** Provided information follows **

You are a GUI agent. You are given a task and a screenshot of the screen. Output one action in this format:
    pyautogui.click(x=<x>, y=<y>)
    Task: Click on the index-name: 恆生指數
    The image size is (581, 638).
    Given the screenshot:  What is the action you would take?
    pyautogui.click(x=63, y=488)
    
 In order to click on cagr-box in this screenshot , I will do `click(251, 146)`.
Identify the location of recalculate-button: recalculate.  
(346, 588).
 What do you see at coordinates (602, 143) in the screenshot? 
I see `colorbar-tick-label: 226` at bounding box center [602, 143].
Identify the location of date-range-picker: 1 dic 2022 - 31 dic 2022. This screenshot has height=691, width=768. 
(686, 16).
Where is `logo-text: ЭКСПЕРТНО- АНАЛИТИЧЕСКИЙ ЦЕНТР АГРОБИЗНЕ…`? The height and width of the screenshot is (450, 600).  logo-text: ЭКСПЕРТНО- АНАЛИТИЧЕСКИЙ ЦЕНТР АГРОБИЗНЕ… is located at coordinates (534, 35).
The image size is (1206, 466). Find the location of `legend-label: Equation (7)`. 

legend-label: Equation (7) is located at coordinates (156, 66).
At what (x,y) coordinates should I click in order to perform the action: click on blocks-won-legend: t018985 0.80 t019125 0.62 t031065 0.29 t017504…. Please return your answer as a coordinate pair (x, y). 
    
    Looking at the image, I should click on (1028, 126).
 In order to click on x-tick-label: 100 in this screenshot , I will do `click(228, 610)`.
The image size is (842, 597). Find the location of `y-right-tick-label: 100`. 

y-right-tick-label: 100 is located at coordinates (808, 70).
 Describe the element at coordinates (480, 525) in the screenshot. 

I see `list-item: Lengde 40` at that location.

** End of Provided information **

→ **What the exercise asks**
Please reproduce the items from the line containing "coordinates (534, 35)." through the end of the items, swapping every "screenshot" for "screen capture" and leaving everything else unchanged.

→ **Answer to this exercise**
Where is `logo-text: ЭКСПЕРТНО- АНАЛИТИЧЕСКИЙ ЦЕНТР АГРОБИЗНЕ…`? The height and width of the screen capture is (450, 600).  logo-text: ЭКСПЕРТНО- АНАЛИТИЧЕСКИЙ ЦЕНТР АГРОБИЗНЕ… is located at coordinates (534, 35).
The image size is (1206, 466). Find the location of `legend-label: Equation (7)`. 

legend-label: Equation (7) is located at coordinates (156, 66).
At what (x,y) coordinates should I click in order to perform the action: click on blocks-won-legend: t018985 0.80 t019125 0.62 t031065 0.29 t017504…. Please return your answer as a coordinate pair (x, y). 
    
    Looking at the image, I should click on (1028, 126).
 In order to click on x-tick-label: 100 in this screen capture , I will do `click(228, 610)`.
The image size is (842, 597). Find the location of `y-right-tick-label: 100`. 

y-right-tick-label: 100 is located at coordinates (808, 70).
 Describe the element at coordinates (480, 525) in the screen capture. 

I see `list-item: Lengde 40` at that location.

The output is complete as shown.